Step 3: Select the Installation Format
The practical choice between filter formats often comes down to available space, plumbing access, and whether treatment is needed at a single tap or throughout the home.
Point-of-Use (POU) Systems
Under-sink units treat water at the kitchen tap only. This is sufficient when the concern is drinking and cooking water. RO systems and multi-stage carbon systems are most commonly installed in this format. Installation requires access to the cabinet under the sink, a cold water supply line connection, a drain connection for waste water (RO systems), and a separate dispensing faucet.
Point-of-Entry (POE) Whole-House Systems
Installed at the main service entry, these treat all water entering the home — useful when sediment, chlorine, or iron affect multiple fixtures or when appliance protection is a concern. Whole-house carbon and sediment systems are common; whole-house RO is rare in residential settings due to high flow rate requirements and waste water volumes.
Countertop and Pitcher Formats
These require no plumbing modification and are practical for renters. Pitcher filters using activated carbon (such as those certified to NSF/ANSI 42) address taste and chlorine but are not rated for lead or microbiological reduction in most certified configurations.
The NSF product certification search at nsf.org lets you search by standard number and contaminant. Filtering by "NSF/ANSI 58" and "lead" returns every certified RO unit that has been third-party tested for that specific reduction claim.
Step 4: Understand NSF Certification Codes
NSF/ANSI standards for water treatment are referenced by number. The most relevant for residential filters:
- NSF/ANSI 42: Aesthetic effects — chlorine taste and odour, chloramines, particulates. Most pitcher and carbon filters carry this.
- NSF/ANSI 53: Health effects — lead, cysts (Giardia, Cryptosporidium), VOCs, MTBE, and others depending on certification scope.
- NSF/ANSI 58: Reverse osmosis systems — covers the full system including membrane, pre-filters, and post-filters, with contaminant reduction claims verified per unit.
- NSF/ANSI 55: UV disinfection systems — Class A for microbiologically unsafe water (4-log virus reduction), Class B for already-treated water.
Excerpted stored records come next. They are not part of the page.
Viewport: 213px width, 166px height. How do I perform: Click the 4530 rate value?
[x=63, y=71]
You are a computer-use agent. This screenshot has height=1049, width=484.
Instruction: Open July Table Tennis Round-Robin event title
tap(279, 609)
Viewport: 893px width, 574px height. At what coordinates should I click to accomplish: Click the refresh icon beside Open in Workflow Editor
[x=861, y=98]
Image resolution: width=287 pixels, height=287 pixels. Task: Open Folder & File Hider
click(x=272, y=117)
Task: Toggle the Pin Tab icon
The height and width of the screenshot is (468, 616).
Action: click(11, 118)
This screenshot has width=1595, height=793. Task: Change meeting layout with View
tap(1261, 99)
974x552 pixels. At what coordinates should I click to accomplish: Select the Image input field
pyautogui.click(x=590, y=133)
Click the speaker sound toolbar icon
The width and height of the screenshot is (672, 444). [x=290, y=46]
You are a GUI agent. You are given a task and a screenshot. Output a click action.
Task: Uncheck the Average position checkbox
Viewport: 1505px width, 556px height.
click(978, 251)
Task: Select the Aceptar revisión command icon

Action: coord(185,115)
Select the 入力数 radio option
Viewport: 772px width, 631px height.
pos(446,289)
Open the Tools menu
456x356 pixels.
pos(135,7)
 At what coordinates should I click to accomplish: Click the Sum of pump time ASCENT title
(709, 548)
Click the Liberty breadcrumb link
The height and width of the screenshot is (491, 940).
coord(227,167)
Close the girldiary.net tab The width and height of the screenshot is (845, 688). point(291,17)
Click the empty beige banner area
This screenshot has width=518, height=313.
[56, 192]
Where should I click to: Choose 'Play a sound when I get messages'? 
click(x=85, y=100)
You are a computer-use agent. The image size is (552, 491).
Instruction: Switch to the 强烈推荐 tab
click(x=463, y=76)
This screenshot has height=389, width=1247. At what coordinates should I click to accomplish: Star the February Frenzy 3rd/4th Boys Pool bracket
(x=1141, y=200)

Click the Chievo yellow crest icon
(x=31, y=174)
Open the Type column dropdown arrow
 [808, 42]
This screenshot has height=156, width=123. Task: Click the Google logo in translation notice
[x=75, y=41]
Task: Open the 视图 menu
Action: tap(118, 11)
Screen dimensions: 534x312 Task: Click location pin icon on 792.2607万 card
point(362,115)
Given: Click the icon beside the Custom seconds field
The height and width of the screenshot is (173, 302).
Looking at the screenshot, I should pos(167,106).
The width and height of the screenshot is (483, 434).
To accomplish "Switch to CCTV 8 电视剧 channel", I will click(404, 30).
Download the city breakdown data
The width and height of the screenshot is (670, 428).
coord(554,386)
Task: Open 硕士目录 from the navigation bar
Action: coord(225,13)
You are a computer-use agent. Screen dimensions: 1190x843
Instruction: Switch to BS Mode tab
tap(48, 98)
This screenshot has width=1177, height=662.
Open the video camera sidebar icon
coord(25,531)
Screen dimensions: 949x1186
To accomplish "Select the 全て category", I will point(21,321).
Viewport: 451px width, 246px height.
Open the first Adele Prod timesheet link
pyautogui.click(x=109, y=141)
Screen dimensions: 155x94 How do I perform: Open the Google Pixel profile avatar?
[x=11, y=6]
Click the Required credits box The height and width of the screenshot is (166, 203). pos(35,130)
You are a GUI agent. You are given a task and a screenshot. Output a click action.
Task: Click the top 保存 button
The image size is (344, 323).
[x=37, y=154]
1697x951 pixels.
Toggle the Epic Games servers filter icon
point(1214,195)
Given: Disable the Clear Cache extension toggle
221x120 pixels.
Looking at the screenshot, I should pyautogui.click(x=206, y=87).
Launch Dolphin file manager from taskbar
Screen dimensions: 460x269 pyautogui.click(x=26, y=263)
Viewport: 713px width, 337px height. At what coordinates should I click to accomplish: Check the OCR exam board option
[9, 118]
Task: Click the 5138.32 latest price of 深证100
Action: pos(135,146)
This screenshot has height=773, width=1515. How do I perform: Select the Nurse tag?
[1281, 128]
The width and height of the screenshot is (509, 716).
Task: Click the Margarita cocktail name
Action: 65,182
A filter box showing "NSF certified" without specifying the standard and contaminant provides limited useful information for decision-making.
Filter Maintenance and Running Costs
Filter cartridge replacement is a recurring cost that varies substantially by system type and water quality. Under-sink carbon filters under typical municipal conditions require cartridge replacement every 6–12 months. RO systems require pre-filter changes every 6–12 months and membrane replacement every 2–4 years. The ongoing cost per litre of treated water from a mid-range under-sink RO system is often lower than bottled water, though the comparison depends heavily on local water rates and filter pricing.